In powellgenomicslab/scPred: scPred - accurate supervised method for cell-type classification from single-cell RNA-seq data
knitr::opts_chunk$set(
fig.width = 6,
fig.height = 4.8,
cache = TRUE
)
Summary
scPred is a general method to classify cells based on a low-dimensional
representation of gene expression (e.g. PCA).
For more details see our paper in Genome Biology:
scPred: accurate supervised method for cell-type classification from single-cell RNA-seq data
Application of scPred
First, we'll load the scPred package and Seurat.
library("scPred")
library("Seurat")
library("magrittr")
We will work with Peripheral Mononuclear Blood Cells (PBMCs) from two different
individuals. The libraries were processed using the Chromium system -10×
Genomics- and sequenced with an Illumina NovaSeq 6000 platform.
See Comparative performance of the BGI and Illumina sequencing technology for single-cell RNA-sequencing
for more details on the samples.
For this tutorial, we'll use the PBMCs from one individual to build cell
classifiers for the populations of interest. Then, we'll apply these models to
an indepent dataset of PBMCs from another independent individual.
reference <- scPred::pbmc_1
query <- scPred::pbmc_2
scPred is now built to be incorporated withing the Seurat framework.
Similar to clustering in Seurat, scPred uses the cell embeddings from a
principal component analysis to make inferences about cell-type identity.

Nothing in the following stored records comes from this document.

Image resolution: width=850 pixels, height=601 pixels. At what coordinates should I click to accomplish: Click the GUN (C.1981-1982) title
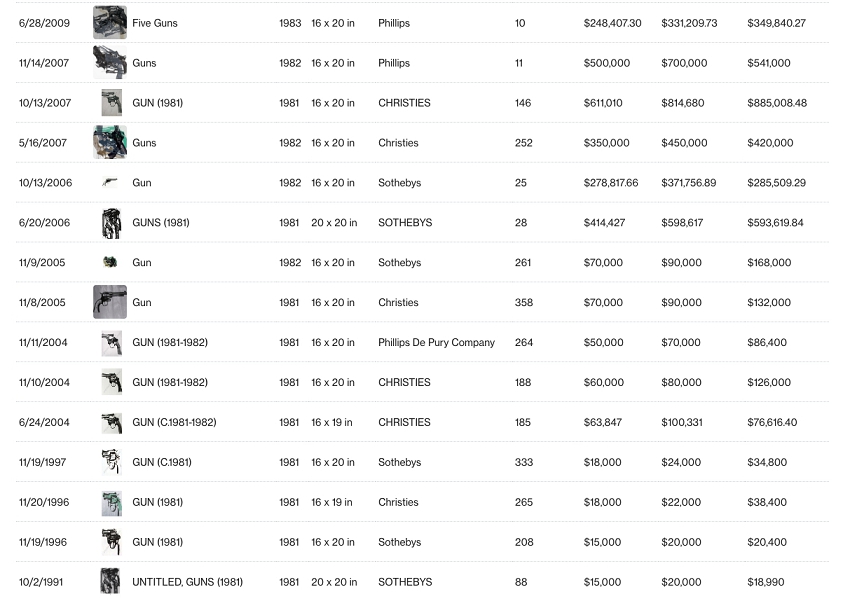174,423
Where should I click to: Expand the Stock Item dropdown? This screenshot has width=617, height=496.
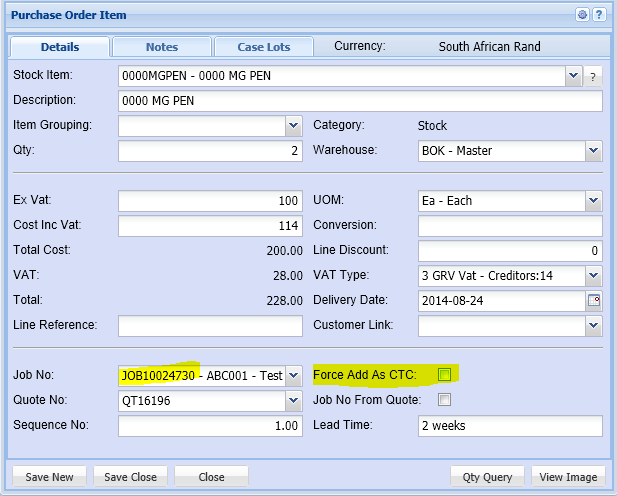point(573,76)
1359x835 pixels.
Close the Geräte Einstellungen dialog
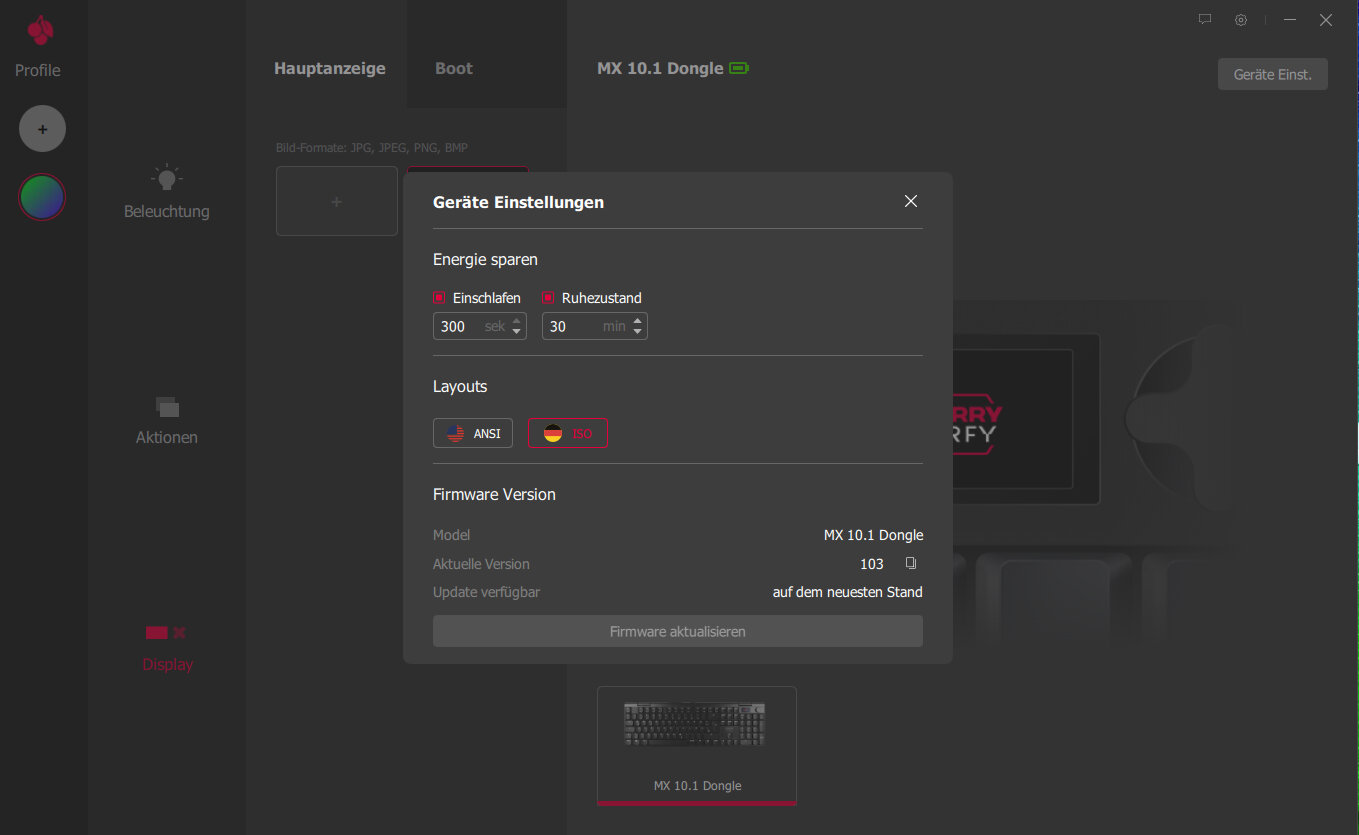(910, 201)
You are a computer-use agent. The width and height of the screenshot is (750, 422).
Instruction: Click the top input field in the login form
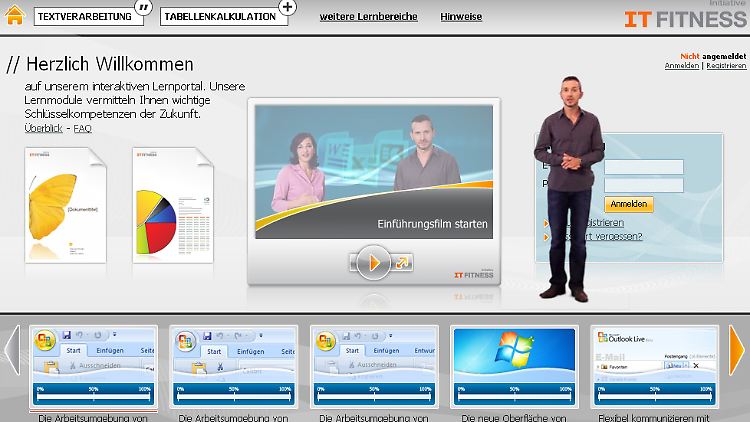point(642,166)

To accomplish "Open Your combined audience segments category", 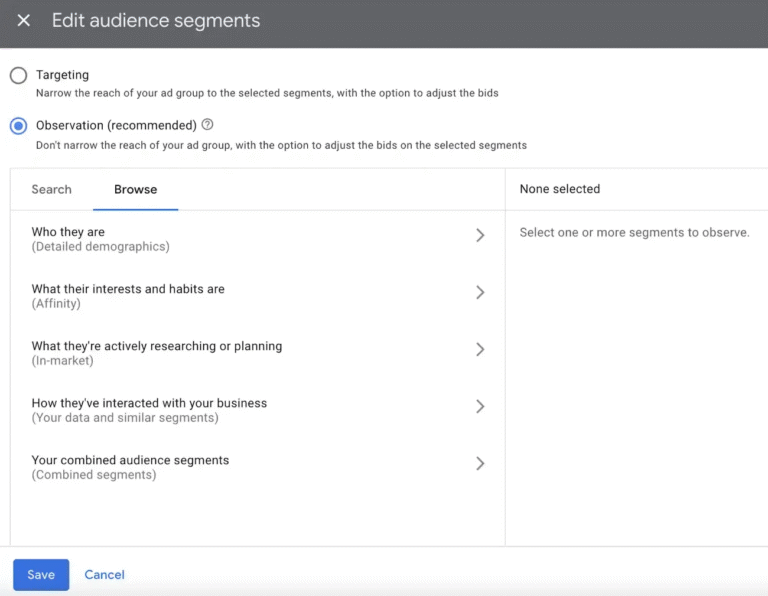I will [x=130, y=467].
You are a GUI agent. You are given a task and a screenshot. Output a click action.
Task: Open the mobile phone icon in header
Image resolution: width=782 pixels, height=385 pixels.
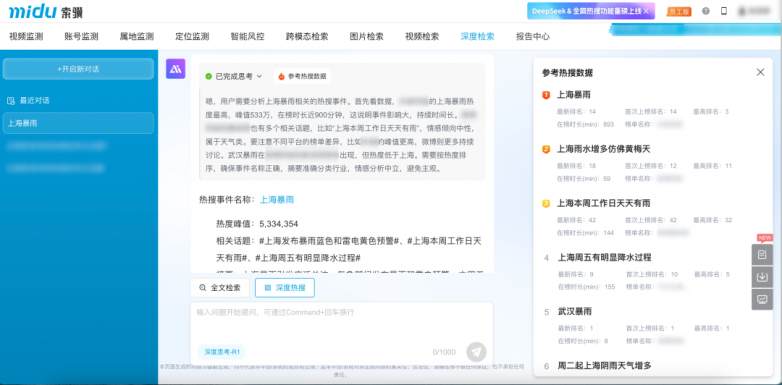tap(724, 11)
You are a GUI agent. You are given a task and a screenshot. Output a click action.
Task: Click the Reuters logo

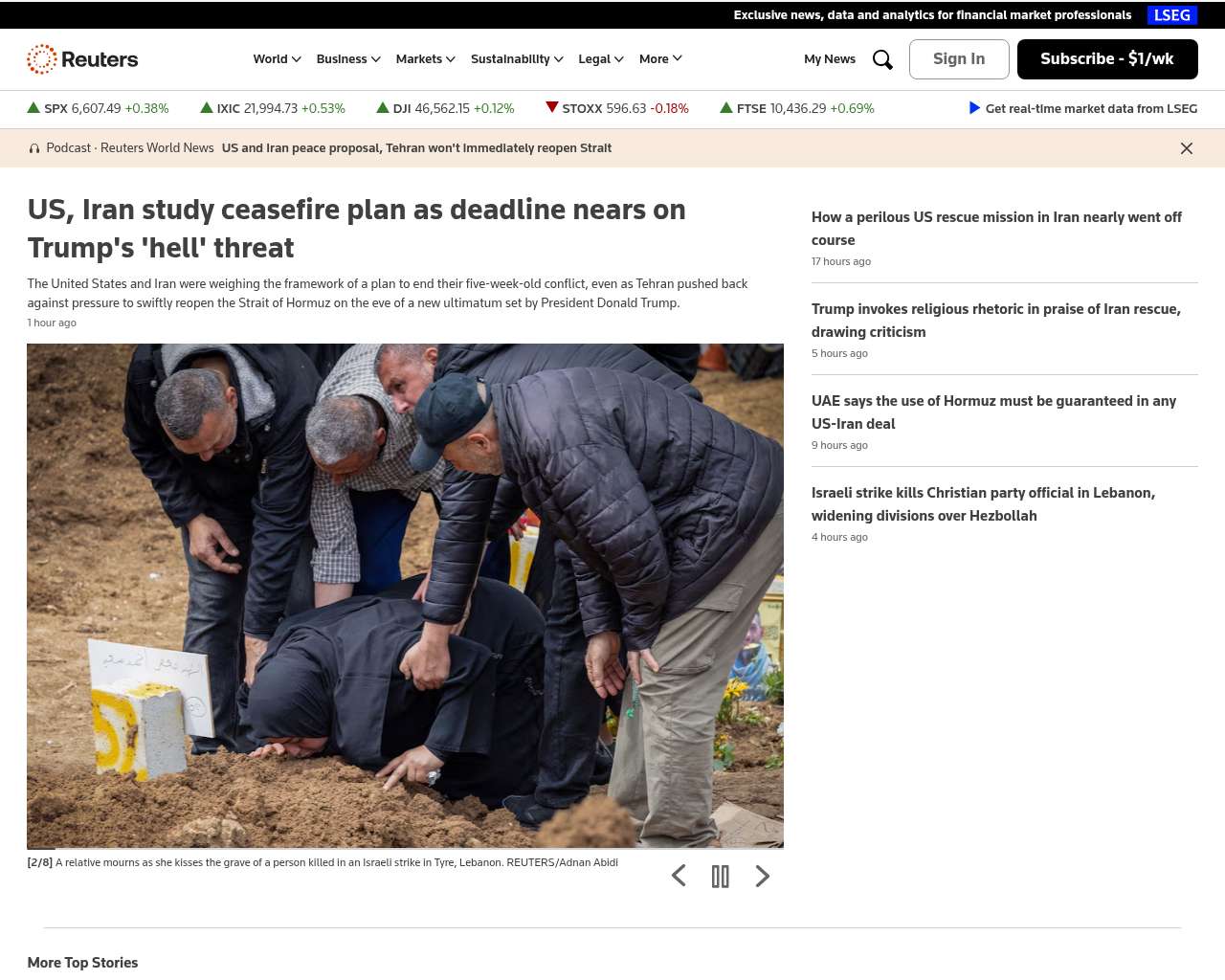point(82,59)
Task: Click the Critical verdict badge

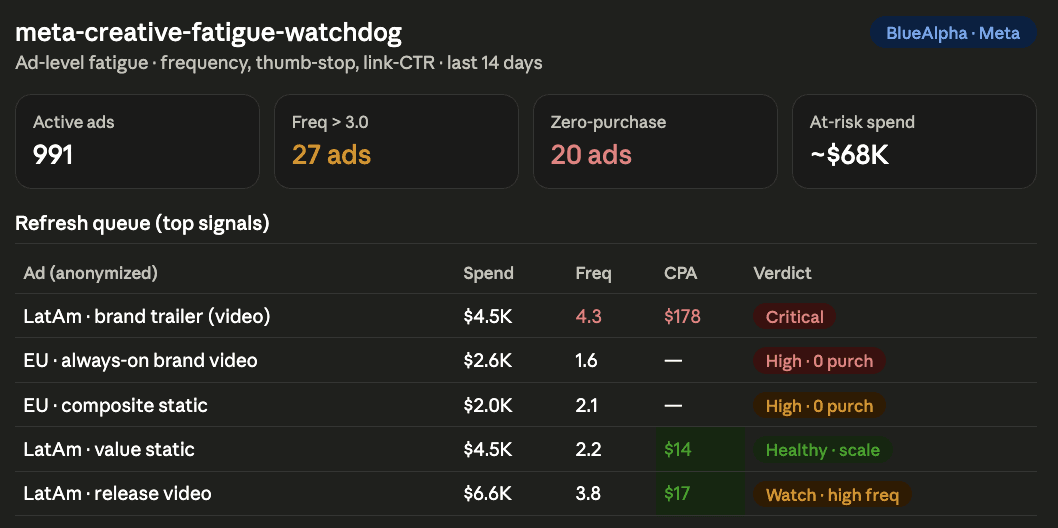Action: pyautogui.click(x=795, y=317)
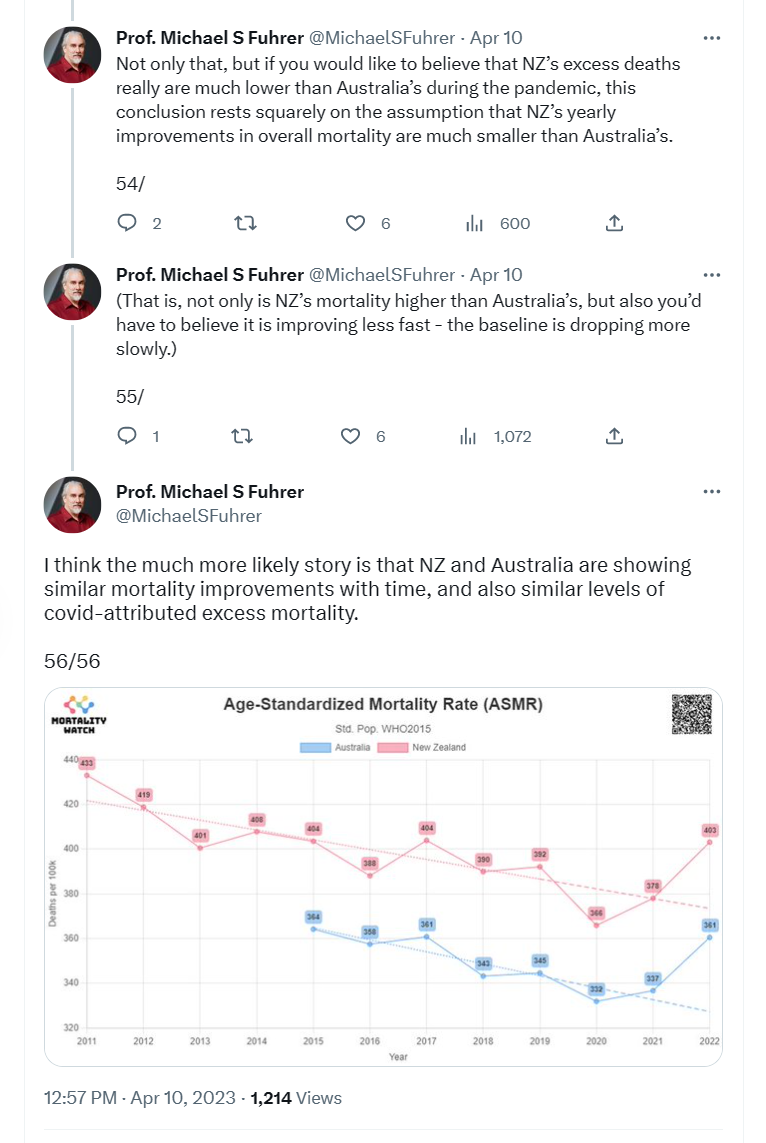
Task: Retweet the tweet numbered 54
Action: point(243,223)
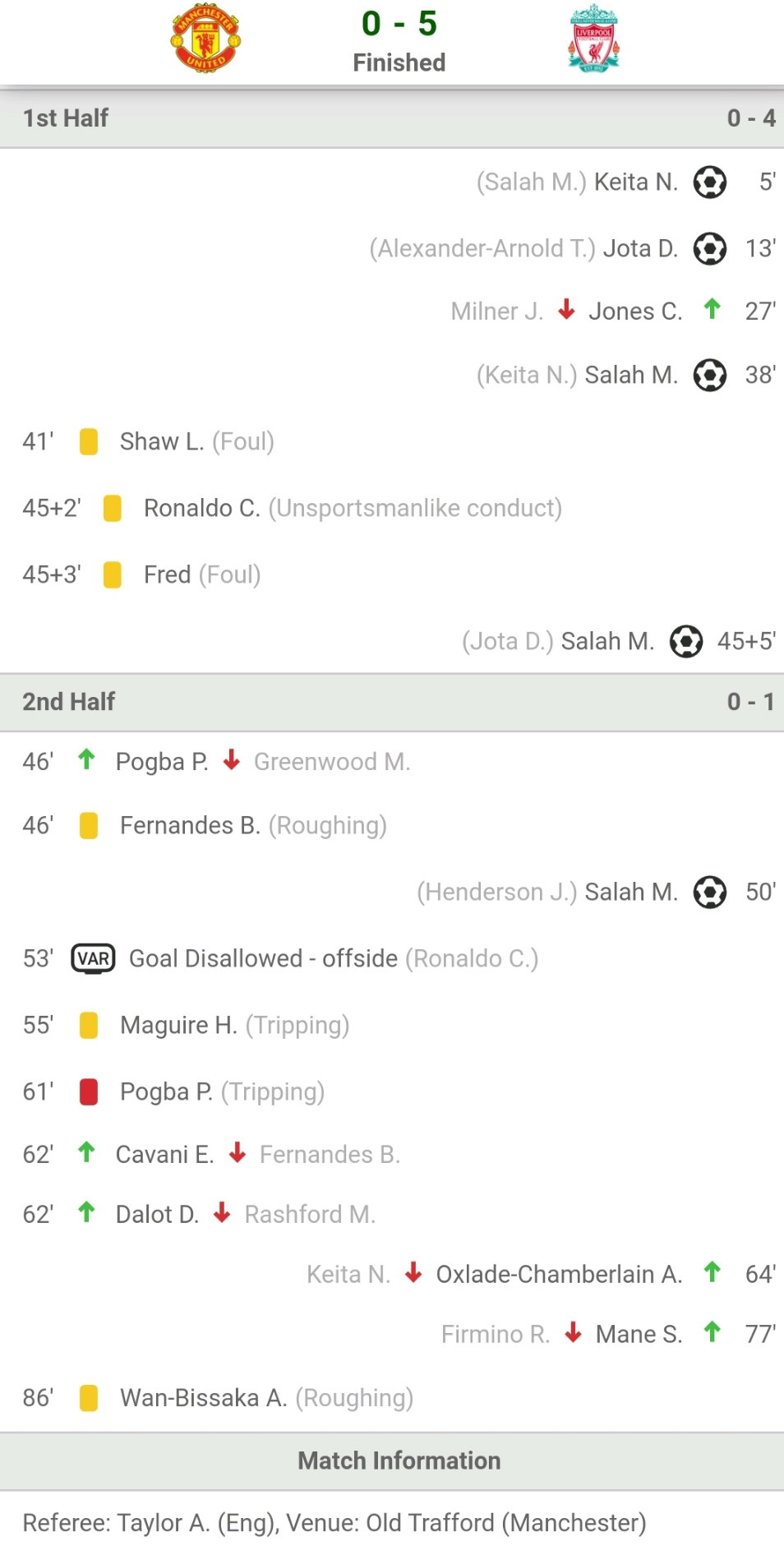Open player Ronaldo C. at 45+2'
This screenshot has width=784, height=1555.
point(202,508)
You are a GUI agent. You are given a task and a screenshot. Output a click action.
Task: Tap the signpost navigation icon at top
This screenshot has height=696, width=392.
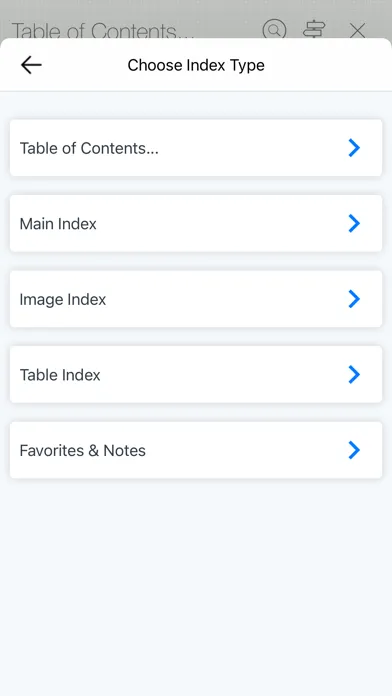[x=314, y=30]
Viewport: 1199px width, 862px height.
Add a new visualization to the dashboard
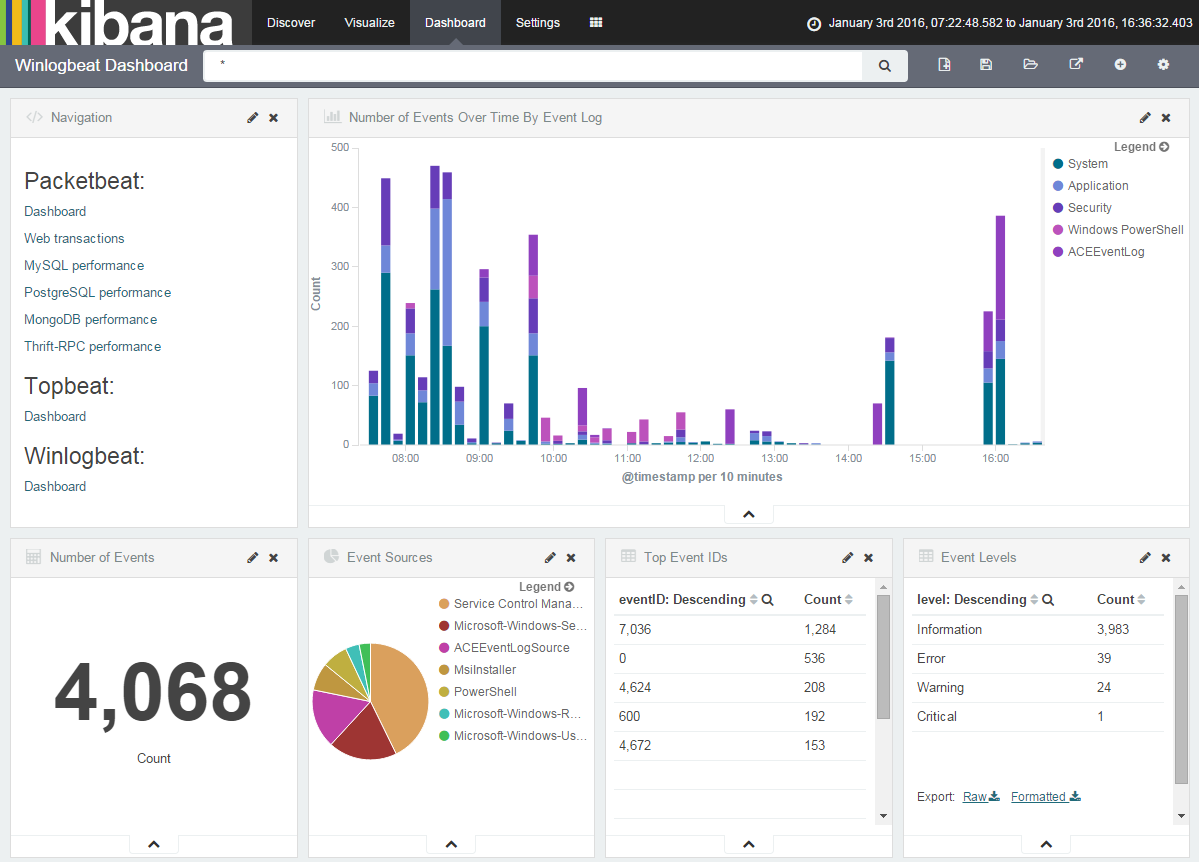click(x=1120, y=64)
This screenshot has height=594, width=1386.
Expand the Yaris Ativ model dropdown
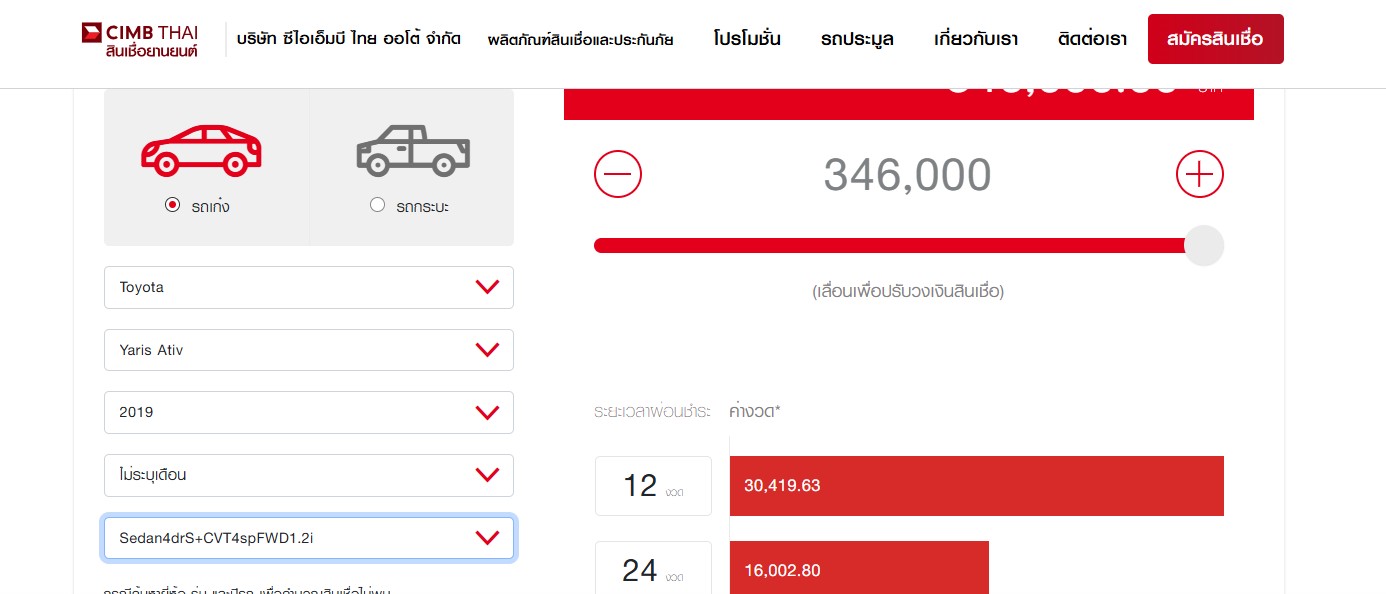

However —unlike clustering—, scPred trains classifiers for each cell type of
interest in a supervised manner by using the known cell identity from a
reference dataset to guide the classification of cells in a different data set.
The following code:
- Normalizes the gene expression data from the reference data set weighting by
the counts by the "sequencing depth" of each cell and applying a natural
logarithmic transformation
- Finds a set of variable features by modeling the mean and variance
log-transformed expression
- Scales the expression of each gene bu subtracting the mean expression across
all cells and dividing by the standard deviation
- Runs a PCA
- Runs a UMAP using the top 30 most variable PCs
reference <- reference %>%
NormalizeData() %>%
FindVariableFeatures() %>%
ScaleData() %>%
RunPCA() %>%
RunUMAP(dims = 1:30)
The column cell_type contains the identity of each cell in the meta data slot.
Let's plot the UMAP and grouping the cells by cell type.
DimPlot(reference, group.by = "cell_type", label = TRUE, repel = TRUE)
Training classifiers with scPred
Firstly, let's get the feature space to train the classifiers. By default, scPred
will use all principal components. The reference labels of each cells are
specified as the second parameter value of the function (in this case the
cell_type column.
getFeatureSpace will create a scPred object stored in the @misc slot. This
object will contained all required information to classify cells.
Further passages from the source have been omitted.